### To do:
Only the opening lines of the listing, through the one with "AGB (43, 2551)", are to be retyped, each exactly as it stands.
++++++
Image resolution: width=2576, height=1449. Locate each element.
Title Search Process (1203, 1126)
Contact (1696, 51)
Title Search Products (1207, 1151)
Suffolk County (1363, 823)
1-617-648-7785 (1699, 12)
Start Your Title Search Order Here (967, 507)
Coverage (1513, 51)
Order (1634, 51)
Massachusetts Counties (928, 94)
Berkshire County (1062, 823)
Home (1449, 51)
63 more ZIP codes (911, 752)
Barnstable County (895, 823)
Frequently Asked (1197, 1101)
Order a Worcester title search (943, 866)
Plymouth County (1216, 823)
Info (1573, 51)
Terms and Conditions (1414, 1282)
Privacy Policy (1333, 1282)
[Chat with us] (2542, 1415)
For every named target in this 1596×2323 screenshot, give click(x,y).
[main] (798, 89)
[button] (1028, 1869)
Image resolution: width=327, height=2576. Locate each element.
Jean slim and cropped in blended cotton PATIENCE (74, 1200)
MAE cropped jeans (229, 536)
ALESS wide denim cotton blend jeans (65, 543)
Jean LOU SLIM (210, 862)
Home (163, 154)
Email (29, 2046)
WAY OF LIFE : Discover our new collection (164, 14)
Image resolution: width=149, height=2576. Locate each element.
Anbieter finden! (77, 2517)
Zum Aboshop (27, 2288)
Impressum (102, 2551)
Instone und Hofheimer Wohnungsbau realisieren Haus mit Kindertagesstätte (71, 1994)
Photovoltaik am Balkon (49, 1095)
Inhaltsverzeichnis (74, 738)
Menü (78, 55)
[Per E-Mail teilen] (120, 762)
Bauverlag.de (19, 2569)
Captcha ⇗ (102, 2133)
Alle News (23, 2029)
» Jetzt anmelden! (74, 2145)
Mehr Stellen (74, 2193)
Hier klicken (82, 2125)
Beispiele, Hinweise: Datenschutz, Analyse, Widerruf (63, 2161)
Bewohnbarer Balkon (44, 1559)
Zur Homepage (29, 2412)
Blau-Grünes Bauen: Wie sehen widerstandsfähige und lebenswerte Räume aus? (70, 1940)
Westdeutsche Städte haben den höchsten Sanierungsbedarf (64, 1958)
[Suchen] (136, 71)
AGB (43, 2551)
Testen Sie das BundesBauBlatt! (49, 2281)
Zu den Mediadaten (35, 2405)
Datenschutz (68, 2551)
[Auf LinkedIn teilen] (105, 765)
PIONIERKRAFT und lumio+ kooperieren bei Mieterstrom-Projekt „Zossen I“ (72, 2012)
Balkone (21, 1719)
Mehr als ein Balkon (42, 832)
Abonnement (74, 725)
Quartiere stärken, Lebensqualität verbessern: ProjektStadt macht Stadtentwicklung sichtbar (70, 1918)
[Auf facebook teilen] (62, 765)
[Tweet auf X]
++++++
### Result:
Image resolution: width=2576, height=1449. Locate each element.
Title Search Process (1203, 1126)
Contact (1696, 51)
Title Search Products (1207, 1151)
Suffolk County (1363, 823)
1-617-648-7785 (1699, 12)
Start Your Title Search Order Here (967, 507)
Coverage (1513, 51)
Order (1634, 51)
Massachusetts Counties (928, 94)
Berkshire County (1062, 823)
Home (1449, 51)
63 more ZIP codes (911, 752)
Barnstable County (895, 823)
Frequently Asked (1197, 1101)
Order a Worcester title search (943, 866)
Plymouth County (1216, 823)
Info (1573, 51)
Terms and Conditions (1414, 1282)
Privacy Policy (1333, 1282)
[Chat with us] (2542, 1415)
For every named target in this 1596×2323 screenshot, give click(x,y).
[main] (798, 89)
[button] (1028, 1869)
Image resolution: width=327, height=2576. Locate each element.
Jean slim and cropped in blended cotton PATIENCE (74, 1200)
MAE cropped jeans (229, 536)
ALESS wide denim cotton blend jeans (65, 543)
Jean LOU SLIM (210, 862)
Home (163, 154)
Email (29, 2046)
WAY OF LIFE : Discover our new collection (164, 14)
Image resolution: width=149, height=2576. Locate each element.
Anbieter finden! (77, 2517)
Zum Aboshop (27, 2288)
Impressum (102, 2551)
Instone und Hofheimer Wohnungsbau realisieren Haus mit Kindertagesstätte (71, 1994)
Photovoltaik am Balkon (49, 1095)
Inhaltsverzeichnis (74, 738)
Menü (78, 55)
[Per E-Mail teilen] (120, 762)
Bauverlag.de (19, 2569)
Captcha ⇗ (102, 2133)
Alle News (23, 2029)
» Jetzt anmelden! (74, 2145)
Mehr Stellen (74, 2193)
Hier klicken (82, 2125)
Beispiele, Hinweise: Datenschutz, Analyse, Widerruf (63, 2161)
Bewohnbarer Balkon (44, 1559)
Zur Homepage (29, 2412)
Blau-Grünes Bauen: Wie sehen widerstandsfähige und lebenswerte Räume aus? (70, 1940)
Westdeutsche Städte haben den höchsten Sanierungsbedarf (64, 1958)
[Suchen] (136, 71)
AGB (43, 2551)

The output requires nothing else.